Samuel Huntington mentioned already in 1993 in his famous article “The Clash of Civilizations” in the journal Foreign Affairs that both the Shi’a Muslims of Iran and the Sunni Muslims of Saudi Arabia supplied substantial funding, weapons and men to the Bosnians. Thousands of foreign fighters or ‘Mujahadeen’ from Islamic countries came to Bosnia to fight on the side of local Muslims in the bloody 1992-1995 civil war. Many of these Mujahadeen remained in Bosnia after the war, and some have been operating terrorist training camps and indoctrinating local youths.

Terrorists have been working, not just in Bosnia but in Albania and all over the Balkans, to recruit non-Arab sympathizers – so-called “white Muslims” with Western features who theoretically could more easily blend into European cities and execute attacks.

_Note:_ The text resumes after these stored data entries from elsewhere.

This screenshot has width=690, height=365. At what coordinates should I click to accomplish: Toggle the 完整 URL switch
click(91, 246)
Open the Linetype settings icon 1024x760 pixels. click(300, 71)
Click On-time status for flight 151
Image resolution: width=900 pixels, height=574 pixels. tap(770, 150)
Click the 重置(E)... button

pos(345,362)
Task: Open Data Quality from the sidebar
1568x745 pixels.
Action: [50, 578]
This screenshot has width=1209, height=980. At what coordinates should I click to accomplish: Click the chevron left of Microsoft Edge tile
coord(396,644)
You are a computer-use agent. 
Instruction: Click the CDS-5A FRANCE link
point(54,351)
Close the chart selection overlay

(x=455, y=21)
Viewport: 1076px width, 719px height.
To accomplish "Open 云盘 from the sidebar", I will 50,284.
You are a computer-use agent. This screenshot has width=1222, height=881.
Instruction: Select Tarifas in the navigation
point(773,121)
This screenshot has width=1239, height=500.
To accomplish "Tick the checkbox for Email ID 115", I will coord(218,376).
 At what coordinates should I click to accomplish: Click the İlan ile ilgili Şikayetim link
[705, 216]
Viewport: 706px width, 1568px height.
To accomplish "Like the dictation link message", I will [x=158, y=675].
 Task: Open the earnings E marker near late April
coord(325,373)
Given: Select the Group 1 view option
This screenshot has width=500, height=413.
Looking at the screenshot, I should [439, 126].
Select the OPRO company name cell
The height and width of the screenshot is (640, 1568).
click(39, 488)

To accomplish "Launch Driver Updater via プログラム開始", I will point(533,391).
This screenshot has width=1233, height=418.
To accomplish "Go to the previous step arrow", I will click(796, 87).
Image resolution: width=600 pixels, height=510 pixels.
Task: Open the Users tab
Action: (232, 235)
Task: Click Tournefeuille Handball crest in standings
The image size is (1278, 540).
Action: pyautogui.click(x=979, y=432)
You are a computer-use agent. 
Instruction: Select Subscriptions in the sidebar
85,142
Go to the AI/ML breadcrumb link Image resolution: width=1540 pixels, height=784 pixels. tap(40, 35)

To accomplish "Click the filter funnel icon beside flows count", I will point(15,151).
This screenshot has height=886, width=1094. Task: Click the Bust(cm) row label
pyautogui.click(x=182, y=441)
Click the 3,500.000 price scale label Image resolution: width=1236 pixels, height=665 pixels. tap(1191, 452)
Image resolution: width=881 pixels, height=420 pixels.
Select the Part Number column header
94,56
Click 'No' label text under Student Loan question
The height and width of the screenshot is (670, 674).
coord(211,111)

Saudi Arabia is said to have invested more than $1 billion in the Sarajevo region alone, for projects that include the construction of 158 mosques. The Islamic world is thus using the Balkans as a launching pad for Jihad against the rest of Europe and the West. “There are religious centres in Bulgaria that belong to Islamic groups financed mostly by Saudi Arabian groups,” the head of Bulgarian military intelligence warned. According to him, the centres were in southern and southeastern Bulgaria, where the country’s Muslims, mainly of Turkish origin, are concentrated, and “had links with similar organisations in Kosovo, Bosnia and Macedonia. For them Bulgaria seems to be a transit point to Western Europe.” He said the steps were taken to prevent terrorist groups gaining a foothold in Bulgaria, which shares a border with Turkey. Bulgaria’s Turkish minority accounts for 10 percent of the country’s population.

The Former Yugoslav Republic of Macedonia passed a law allowing ethnic Albanians to display the Albanian national flag in areas where they form the majority. The decision came as a result of seven months of heavy fighting in 2001 involving Albanian separatists, and following pressure from the European Union, always ready to please Muslims.

Ethnic Albanians make up about 25 per cent of Macedonia’s population. If the demographic trends are anything like in Kosovo, where the predominantly Muslim Albanians have been out-breeding their non-Muslim neighbors, the Macedonians could be facing serious trouble in the near future. In Kosovo, dozens of churches and monasteries have been destroyed or seriously damaged following ethnic cleansing of Christian Serbs, all under the auspices of NATO soldiers.

In a commentary, “We bombed the wrong side?” former Canadian UNPROFOR Commander Lewis MacKenzie wrote, “The Kosovo-Albanians have played us like a Stradivarius. We have subsidized and indirectly supported their violent campaign for an ethnically pure and independent Kosovo. We have never blamed them for being the perpetrators of the violence in the early ’90s and we continue to portray them as the designated victim today in spite of evidence to the contrary. When they achieve independence with the help of our tax dollars combined with those of bin Laden and al-Qaeda, just consider the message of encouragement this sends to other terrorist-supported independence movements around the world.”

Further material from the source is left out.